### Records shown
------
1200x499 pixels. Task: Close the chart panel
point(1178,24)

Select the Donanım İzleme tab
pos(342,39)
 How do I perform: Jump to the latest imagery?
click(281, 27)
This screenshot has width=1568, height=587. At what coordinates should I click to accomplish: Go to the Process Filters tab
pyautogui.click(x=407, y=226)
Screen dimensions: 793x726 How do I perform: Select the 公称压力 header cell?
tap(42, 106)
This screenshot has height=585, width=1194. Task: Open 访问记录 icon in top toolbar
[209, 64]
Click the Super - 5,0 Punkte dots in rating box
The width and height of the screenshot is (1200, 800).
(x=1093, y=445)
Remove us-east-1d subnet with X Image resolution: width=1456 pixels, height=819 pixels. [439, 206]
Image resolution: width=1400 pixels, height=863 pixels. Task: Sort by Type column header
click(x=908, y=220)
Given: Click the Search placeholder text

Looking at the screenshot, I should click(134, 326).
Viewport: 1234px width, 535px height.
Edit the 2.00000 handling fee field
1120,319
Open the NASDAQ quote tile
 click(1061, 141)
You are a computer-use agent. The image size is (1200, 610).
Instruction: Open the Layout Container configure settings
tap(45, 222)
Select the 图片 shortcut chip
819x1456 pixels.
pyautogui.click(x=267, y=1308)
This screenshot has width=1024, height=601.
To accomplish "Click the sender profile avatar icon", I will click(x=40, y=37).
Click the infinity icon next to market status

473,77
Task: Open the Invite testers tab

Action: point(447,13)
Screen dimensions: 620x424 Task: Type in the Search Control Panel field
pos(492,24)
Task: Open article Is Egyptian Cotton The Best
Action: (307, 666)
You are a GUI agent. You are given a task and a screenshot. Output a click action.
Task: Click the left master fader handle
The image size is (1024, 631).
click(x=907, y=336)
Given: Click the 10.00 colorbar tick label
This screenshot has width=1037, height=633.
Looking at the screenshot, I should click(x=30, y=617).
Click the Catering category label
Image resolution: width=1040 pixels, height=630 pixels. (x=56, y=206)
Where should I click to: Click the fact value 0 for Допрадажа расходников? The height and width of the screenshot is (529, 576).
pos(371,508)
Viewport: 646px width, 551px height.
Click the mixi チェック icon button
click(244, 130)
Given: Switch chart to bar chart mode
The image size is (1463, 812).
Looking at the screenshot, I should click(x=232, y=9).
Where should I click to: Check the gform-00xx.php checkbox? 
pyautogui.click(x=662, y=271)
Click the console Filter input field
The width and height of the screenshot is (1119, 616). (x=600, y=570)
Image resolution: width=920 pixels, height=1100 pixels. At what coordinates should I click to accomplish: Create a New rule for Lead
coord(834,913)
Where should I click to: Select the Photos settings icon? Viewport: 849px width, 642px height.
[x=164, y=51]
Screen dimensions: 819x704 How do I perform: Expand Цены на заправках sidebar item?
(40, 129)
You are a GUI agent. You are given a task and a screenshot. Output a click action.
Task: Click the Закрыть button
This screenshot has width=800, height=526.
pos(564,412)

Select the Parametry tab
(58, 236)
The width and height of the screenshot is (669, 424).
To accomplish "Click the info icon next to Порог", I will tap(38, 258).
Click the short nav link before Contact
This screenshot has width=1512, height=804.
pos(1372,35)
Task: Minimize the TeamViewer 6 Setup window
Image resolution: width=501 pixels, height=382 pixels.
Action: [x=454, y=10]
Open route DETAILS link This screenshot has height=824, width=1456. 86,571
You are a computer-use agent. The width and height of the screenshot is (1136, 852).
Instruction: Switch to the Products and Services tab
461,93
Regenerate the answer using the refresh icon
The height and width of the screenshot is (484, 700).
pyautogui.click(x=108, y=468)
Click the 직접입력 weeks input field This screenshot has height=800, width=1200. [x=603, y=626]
------
Rewrite the records above, changing every "Instruction:" to "Goal:" and leaving the rest as it is.

### Answer to this task
1200x499 pixels. Task: Close the chart panel
point(1178,24)

Select the Donanım İzleme tab
pos(342,39)
 How do I perform: Jump to the latest imagery?
click(281, 27)
This screenshot has width=1568, height=587. At what coordinates should I click to accomplish: Go to the Process Filters tab
pyautogui.click(x=407, y=226)
Screen dimensions: 793x726 How do I perform: Select the 公称压力 header cell?
tap(42, 106)
This screenshot has height=585, width=1194. Task: Open 访问记录 icon in top toolbar
[209, 64]
Click the Super - 5,0 Punkte dots in rating box
The width and height of the screenshot is (1200, 800).
(x=1093, y=445)
Remove us-east-1d subnet with X Image resolution: width=1456 pixels, height=819 pixels. [439, 206]
Image resolution: width=1400 pixels, height=863 pixels. Task: Sort by Type column header
click(x=908, y=220)
Given: Click the Search placeholder text

Looking at the screenshot, I should click(134, 326).
Viewport: 1234px width, 535px height.
Edit the 2.00000 handling fee field
1120,319
Open the NASDAQ quote tile
 click(1061, 141)
You are a computer-use agent. The image size is (1200, 610).
Goal: Open the Layout Container configure settings
tap(45, 222)
Select the 图片 shortcut chip
819x1456 pixels.
pyautogui.click(x=267, y=1308)
This screenshot has width=1024, height=601.
To accomplish "Click the sender profile avatar icon", I will click(x=40, y=37).
Click the infinity icon next to market status

473,77
Task: Open the Invite testers tab

Action: point(447,13)
Screen dimensions: 620x424 Task: Type in the Search Control Panel field
pos(492,24)
Task: Open article Is Egyptian Cotton The Best
Action: (307, 666)
You are a GUI agent. You are given a task and a screenshot. Output a click action.
Task: Click the left master fader handle
The image size is (1024, 631).
click(x=907, y=336)
Given: Click the 10.00 colorbar tick label
This screenshot has width=1037, height=633.
Looking at the screenshot, I should click(x=30, y=617).
Click the Catering category label
Image resolution: width=1040 pixels, height=630 pixels. (x=56, y=206)
Where should I click to: Click the fact value 0 for Допрадажа расходников? The height and width of the screenshot is (529, 576).
pos(371,508)
Viewport: 646px width, 551px height.
Click the mixi チェック icon button
click(244, 130)
Given: Switch chart to bar chart mode
The image size is (1463, 812).
Looking at the screenshot, I should click(x=232, y=9).
Where should I click to: Check the gform-00xx.php checkbox? 
pyautogui.click(x=662, y=271)
Click the console Filter input field
The width and height of the screenshot is (1119, 616). (x=600, y=570)
Image resolution: width=920 pixels, height=1100 pixels. At what coordinates should I click to accomplish: Create a New rule for Lead
coord(834,913)
Where should I click to: Select the Photos settings icon? Viewport: 849px width, 642px height.
[x=164, y=51]
Screen dimensions: 819x704 How do I perform: Expand Цены на заправках sidebar item?
(40, 129)
You are a GUI agent. You are given a task and a screenshot. Output a click action.
Task: Click the Закрыть button
This screenshot has width=800, height=526.
pos(564,412)

Select the Parametry tab
(58, 236)
The width and height of the screenshot is (669, 424).
To accomplish "Click the info icon next to Порог", I will tap(38, 258).
Click the short nav link before Contact
This screenshot has width=1512, height=804.
pos(1372,35)
Task: Minimize the TeamViewer 6 Setup window
Image resolution: width=501 pixels, height=382 pixels.
Action: [x=454, y=10]
Open route DETAILS link This screenshot has height=824, width=1456. 86,571
You are a computer-use agent. The width and height of the screenshot is (1136, 852).
Goal: Switch to the Products and Services tab
461,93
Regenerate the answer using the refresh icon
The height and width of the screenshot is (484, 700).
pyautogui.click(x=108, y=468)
Click the 직접입력 weeks input field This screenshot has height=800, width=1200. [x=603, y=626]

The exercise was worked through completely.